In the passage below, rewrite the paragraph beginning "Finally, we draft a deployment configuration file" as a short bulleted list that keeps its main facts.

= Passage =
***

Finally, we draft a deployment configuration file bentodeploy.yaml to outline the deployment specifics. Note that we employ rclone to synchronize persisted data with Cloudflare R2 object storage. You can get the values of the following R2 environment variables by referring to the Cloudfare R2 documentation.

bentodeploy.yaml
name: tabby-local
bento: ./
access_authorization: false
envs:
- name: RCLONE_CONFIG_R2_TYPE
value: s3
- name: RCLONE_CONFIG_R2_ACCESS_KEY_ID
value: $YOUR_R2_ACCESS_KEY_ID
- name: RCLONE_CONFIG_R2_SECRET_ACCESS_KEY
value: $YOUR_R2_SECRET_ACCESS_KEY
- name: RCLONE_CONFIG_R2_ENDPOINT
value: $YOUR_R2_ENDPOINT
- name: TABBY_MODEL_CACHE_ROOT
value: /home/bentoml/tabby-models

Serve the Application​

Deploying the model with bentoml deploy -f bentodeploy.yaml will establish a BentoCloud deployment and serve your application.

***

= Supplied entries =
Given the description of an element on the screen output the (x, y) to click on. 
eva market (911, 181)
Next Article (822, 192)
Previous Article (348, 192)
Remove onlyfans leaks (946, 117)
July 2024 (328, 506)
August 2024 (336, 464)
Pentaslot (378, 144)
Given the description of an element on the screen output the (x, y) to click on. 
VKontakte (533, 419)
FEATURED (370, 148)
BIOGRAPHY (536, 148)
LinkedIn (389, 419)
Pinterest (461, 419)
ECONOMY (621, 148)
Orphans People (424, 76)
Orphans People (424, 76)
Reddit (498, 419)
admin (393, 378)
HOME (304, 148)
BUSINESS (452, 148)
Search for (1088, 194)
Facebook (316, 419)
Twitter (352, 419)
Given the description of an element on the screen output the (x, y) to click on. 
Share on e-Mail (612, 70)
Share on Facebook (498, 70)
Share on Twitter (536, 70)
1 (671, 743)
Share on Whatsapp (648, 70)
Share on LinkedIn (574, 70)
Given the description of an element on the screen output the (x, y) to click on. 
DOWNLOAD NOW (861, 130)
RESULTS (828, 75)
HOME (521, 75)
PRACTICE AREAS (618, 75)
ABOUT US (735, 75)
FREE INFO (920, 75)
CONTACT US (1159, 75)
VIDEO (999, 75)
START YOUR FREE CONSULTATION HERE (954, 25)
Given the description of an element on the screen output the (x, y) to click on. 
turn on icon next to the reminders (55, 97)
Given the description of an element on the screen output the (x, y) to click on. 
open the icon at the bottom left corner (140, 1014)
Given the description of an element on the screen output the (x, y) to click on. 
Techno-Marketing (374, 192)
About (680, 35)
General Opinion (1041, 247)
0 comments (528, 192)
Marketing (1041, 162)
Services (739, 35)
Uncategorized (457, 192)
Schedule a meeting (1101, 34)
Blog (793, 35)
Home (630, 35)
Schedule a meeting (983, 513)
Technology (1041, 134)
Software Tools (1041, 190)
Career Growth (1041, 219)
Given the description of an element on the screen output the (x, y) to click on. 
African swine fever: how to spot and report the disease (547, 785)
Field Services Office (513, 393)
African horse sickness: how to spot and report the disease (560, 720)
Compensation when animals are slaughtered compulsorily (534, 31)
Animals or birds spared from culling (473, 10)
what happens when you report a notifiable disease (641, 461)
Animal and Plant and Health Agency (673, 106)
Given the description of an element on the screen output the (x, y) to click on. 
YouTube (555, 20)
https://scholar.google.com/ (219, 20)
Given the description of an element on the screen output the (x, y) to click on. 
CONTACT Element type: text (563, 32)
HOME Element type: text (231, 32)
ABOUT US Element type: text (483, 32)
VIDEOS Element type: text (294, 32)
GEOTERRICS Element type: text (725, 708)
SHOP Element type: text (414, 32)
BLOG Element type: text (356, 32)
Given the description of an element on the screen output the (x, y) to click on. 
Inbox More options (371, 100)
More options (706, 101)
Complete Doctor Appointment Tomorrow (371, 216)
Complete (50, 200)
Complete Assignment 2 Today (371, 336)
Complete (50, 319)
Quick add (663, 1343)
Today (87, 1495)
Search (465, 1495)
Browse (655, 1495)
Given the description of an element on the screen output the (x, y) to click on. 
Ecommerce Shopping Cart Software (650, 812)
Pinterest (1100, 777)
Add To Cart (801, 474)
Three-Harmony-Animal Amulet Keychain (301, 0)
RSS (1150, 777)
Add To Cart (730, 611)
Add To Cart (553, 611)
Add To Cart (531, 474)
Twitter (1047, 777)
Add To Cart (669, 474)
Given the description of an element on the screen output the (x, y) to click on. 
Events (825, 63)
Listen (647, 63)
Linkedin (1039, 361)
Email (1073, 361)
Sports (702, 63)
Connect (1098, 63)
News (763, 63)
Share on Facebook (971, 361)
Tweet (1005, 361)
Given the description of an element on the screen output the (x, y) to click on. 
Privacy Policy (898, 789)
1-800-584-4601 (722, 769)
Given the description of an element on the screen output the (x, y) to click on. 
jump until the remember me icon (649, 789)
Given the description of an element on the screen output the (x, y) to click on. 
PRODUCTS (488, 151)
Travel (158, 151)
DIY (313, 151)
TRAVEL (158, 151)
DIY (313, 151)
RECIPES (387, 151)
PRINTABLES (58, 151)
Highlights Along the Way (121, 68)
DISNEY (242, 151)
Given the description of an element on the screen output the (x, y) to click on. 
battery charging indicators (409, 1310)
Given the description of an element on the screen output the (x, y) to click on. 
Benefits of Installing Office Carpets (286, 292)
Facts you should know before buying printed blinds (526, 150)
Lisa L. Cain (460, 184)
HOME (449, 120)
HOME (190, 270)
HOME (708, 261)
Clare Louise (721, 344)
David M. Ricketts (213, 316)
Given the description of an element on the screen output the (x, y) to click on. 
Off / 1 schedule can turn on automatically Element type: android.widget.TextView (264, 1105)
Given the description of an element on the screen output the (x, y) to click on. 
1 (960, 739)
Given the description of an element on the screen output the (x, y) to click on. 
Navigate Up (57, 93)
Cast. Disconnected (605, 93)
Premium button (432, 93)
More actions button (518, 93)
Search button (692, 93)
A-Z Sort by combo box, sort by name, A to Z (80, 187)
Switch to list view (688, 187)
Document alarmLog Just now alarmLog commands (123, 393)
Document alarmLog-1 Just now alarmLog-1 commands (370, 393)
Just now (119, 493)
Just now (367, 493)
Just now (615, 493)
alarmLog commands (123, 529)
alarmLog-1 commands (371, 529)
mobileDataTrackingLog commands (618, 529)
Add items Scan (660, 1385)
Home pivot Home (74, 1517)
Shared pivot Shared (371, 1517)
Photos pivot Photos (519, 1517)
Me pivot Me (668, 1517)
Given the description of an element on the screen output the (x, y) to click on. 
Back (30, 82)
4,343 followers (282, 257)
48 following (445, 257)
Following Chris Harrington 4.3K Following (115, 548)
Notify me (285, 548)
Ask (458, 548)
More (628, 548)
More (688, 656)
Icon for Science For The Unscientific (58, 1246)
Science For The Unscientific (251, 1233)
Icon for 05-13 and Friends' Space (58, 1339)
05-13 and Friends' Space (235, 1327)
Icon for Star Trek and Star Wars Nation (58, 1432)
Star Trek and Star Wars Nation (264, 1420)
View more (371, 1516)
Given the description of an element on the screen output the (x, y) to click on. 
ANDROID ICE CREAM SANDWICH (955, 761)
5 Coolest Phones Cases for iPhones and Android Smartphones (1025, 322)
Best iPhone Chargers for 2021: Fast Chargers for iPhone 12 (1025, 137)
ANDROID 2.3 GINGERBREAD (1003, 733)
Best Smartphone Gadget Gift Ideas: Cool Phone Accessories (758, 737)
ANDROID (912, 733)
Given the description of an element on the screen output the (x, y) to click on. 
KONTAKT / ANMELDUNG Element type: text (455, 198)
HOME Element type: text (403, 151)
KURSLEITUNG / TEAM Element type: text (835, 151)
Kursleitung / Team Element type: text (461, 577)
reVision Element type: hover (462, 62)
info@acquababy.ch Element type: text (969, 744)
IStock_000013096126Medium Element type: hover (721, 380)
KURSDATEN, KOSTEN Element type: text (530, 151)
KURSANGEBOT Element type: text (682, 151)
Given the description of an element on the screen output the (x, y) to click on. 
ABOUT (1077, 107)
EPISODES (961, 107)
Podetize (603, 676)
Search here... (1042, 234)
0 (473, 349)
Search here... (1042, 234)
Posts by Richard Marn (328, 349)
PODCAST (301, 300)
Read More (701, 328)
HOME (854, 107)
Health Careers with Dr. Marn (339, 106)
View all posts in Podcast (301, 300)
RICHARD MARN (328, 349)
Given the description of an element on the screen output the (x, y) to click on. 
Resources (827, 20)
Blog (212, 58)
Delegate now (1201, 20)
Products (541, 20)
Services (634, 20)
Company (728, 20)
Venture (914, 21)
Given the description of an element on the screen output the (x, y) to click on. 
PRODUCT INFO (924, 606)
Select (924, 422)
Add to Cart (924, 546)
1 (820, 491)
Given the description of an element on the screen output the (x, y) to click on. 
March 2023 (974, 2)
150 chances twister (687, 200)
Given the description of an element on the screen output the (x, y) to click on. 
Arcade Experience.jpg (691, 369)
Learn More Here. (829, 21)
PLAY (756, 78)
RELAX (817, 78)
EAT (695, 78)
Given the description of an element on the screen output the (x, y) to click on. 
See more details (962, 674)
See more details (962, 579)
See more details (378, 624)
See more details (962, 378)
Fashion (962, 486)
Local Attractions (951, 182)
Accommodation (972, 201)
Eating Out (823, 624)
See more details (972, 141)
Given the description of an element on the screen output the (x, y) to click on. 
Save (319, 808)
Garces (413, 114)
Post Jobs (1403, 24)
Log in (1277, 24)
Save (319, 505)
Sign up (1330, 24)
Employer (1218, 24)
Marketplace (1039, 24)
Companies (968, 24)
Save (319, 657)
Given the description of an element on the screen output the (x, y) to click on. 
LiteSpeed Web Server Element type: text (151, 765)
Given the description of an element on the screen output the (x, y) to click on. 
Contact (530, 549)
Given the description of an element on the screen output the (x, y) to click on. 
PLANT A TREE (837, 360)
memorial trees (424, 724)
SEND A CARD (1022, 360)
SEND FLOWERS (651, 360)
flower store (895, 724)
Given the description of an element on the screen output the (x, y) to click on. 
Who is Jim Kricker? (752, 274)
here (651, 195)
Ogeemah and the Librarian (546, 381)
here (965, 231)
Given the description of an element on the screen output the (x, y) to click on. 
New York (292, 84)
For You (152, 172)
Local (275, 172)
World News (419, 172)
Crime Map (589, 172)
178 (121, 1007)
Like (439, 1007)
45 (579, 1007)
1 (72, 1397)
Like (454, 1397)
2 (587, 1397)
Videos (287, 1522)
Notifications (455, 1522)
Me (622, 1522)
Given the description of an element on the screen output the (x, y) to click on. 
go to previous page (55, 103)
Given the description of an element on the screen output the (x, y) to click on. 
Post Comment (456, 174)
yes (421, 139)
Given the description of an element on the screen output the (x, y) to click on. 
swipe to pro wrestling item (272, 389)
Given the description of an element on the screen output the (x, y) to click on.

***

= Task output =
- A deployment configuration file, bentodeploy.yaml, outlines the deployment specifics.
- rclone synchronizes persisted data with Cloudflare R2 object storage.
- The values of the R2 environment variables can be found in the R2 documentation.